=== DOCUMENT SEGMENT ===

START FNP scholarship for three PhD students from the Faculty of Biology, University of Warsaw

27 05 2025
Three doctoral students from the Faculty of Biology at the University of Warsaw have become laureates of the START competition of the Foundation for Science in Poland. The awardees were: Paulina Kamińska (neurobiology), Wojciech Pawlak (pelaobiology) and Michał Świrski (bioinformatics). Congratulations!
Paulina Kamińska, a PhD candidate at the Warsaw-4-PhD Doctoral School, is conducting her research within the Cellular Neurobiology Research Group at the Faculty of Biology, University of Warsaw, as well as the Laboratory of Molecular Neurobiology at the Nencki Institute of Experimental Biology. Her doctoral work focuses on the mechanisms responsible for shaping the pro-tumorigenic properties of microglia in glioma. Last year, she completed a three-month internship at the Institute of Neuropathology at the University of Freiburg in Germany, where she gained experience working with clinical material. Currently, she continues her doctoral project, which aims to better understand the role of the SorLA receptor in shaping the pro-tumorigenic nature of the glioma microenvironment.
Paulina Kamińska has also been awarded the Prof. Wacław Szybalski Distinction, which honors outstanding young scientists conducting research in the fields of biotechnology, genetics, or molecular biology.
Wojciech Pawlak is a PhD candidate at the Institute of Evolutionary Biology, working within the Paleobiology and evolution research group. He specializes is the evolution of bony fishes and aquatic ecosystems, which have been the focus of his research since the beginning of his scientific career. He is a graduate of the Faculty of Biology and the Faculty of Geology within the Inter-faculty Individual Studies in Mathematics and Natural Sciences (MiSMaP) programme. He is the co-author of eight scientific publications, including three as the lead author. He is also one of the organizers of annual paleontological excavations jointly conducted by the Institute of Evolutionary Biology UW and the Institute of Paleobiology of the Polish Academy of Sciences. His research to date has focused primarily on the comparative anatomy of early ray-finned and lungfishes.

=== DATA SECTION ===

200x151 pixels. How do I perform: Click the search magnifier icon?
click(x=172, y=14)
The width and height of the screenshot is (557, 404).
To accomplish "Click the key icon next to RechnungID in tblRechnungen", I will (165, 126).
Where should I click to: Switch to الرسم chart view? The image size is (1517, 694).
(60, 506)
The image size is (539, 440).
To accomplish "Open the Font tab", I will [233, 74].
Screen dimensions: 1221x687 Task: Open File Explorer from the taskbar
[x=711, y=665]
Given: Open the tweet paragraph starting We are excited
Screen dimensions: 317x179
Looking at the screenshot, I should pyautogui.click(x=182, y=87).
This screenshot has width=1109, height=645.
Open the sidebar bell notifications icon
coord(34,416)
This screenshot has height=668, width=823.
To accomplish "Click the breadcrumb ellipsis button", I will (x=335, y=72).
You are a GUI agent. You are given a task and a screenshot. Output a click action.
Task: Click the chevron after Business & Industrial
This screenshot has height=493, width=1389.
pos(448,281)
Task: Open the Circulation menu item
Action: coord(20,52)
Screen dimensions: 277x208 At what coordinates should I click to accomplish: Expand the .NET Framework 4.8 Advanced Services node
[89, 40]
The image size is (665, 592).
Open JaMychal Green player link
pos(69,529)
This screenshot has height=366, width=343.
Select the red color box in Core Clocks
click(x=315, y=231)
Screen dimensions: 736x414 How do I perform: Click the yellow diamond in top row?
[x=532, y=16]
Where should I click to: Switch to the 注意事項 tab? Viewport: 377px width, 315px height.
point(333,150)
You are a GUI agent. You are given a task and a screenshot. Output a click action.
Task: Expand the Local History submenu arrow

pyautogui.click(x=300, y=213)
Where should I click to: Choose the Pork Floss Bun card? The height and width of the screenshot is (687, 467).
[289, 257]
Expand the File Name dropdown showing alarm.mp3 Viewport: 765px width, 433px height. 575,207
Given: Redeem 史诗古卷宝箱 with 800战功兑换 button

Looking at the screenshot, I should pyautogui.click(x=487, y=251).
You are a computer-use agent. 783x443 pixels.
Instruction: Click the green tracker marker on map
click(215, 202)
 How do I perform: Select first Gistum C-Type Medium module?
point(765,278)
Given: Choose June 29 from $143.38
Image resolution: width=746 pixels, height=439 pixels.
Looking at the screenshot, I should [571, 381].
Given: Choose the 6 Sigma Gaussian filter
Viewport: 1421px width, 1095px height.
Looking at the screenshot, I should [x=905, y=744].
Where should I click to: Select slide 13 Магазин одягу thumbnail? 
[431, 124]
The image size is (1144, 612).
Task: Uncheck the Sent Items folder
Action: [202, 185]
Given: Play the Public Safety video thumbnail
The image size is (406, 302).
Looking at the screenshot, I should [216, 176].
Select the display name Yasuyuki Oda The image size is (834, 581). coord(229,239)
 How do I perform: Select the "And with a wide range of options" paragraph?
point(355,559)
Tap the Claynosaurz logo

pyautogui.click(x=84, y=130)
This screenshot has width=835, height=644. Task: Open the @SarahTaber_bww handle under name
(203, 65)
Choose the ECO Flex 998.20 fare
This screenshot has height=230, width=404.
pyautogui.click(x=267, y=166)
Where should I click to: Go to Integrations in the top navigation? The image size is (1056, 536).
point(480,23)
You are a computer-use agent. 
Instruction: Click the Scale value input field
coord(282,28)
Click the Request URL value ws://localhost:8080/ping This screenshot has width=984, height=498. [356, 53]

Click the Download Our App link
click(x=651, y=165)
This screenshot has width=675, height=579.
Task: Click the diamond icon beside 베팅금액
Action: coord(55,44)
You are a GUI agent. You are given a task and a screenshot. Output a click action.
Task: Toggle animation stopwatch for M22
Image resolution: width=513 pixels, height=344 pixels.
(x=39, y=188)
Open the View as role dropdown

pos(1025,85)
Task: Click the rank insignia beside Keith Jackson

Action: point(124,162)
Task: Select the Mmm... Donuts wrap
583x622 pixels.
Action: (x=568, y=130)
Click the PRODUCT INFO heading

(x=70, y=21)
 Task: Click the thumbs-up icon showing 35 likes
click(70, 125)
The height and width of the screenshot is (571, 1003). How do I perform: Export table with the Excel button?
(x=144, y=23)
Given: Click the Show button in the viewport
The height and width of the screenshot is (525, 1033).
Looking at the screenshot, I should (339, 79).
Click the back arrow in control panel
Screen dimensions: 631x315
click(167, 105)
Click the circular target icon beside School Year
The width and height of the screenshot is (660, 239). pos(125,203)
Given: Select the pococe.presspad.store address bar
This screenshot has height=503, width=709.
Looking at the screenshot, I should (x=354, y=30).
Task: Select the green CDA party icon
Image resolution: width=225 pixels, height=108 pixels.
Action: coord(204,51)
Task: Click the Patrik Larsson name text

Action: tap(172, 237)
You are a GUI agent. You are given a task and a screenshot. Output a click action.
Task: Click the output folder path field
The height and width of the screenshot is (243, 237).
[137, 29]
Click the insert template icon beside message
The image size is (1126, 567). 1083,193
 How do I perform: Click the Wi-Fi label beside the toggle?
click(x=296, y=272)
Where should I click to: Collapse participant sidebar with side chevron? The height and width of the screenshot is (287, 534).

===

# REQUIRED TASKS
**a.** Translate this sentence from the START scholarship article into Spanish: "Last year, she completed a three-month internship at the Institute of Neuropathology at the University of Freiburg in Germany, where she gained experience working with clinical material."
**b.** Go on with the START scholarship article from the point where it stops.

# ANSWERS BY ITEM NUMBER
**a.** El año pasado, realizó una pasantía de tres meses en el Instituto de Neuropatología de la Universidad de Friburgo, en Alemania, donde adquirió experiencia trabajando con material clínico.

**b.**
Beyond ichthyology, he is a co-discoverer of three new fossil vertebrate assemblages dated to 300–200 million years ago, located in the Upper Silesia and Kłodzko regions. He is also a co-author of the discovery of keratinized skin in close relatives of amniotes. His work applies an interdisciplinary approach at the interface of biology and geology, using vertebrate fossils as proxies for reconstruction of ancient environmental conditions, such as salinity and climate. He is currently preparing to defend his doctoral dissertation under the supervision of prof. Jerzy Dzik, focusing on gars and their extinct relatives, studied using X-ray computed tomography. Since 2024, he has been leading his own research project funded by the National Science Centre (NCN) under the Preludium program, titled “The origin of modern ray-finned fish”.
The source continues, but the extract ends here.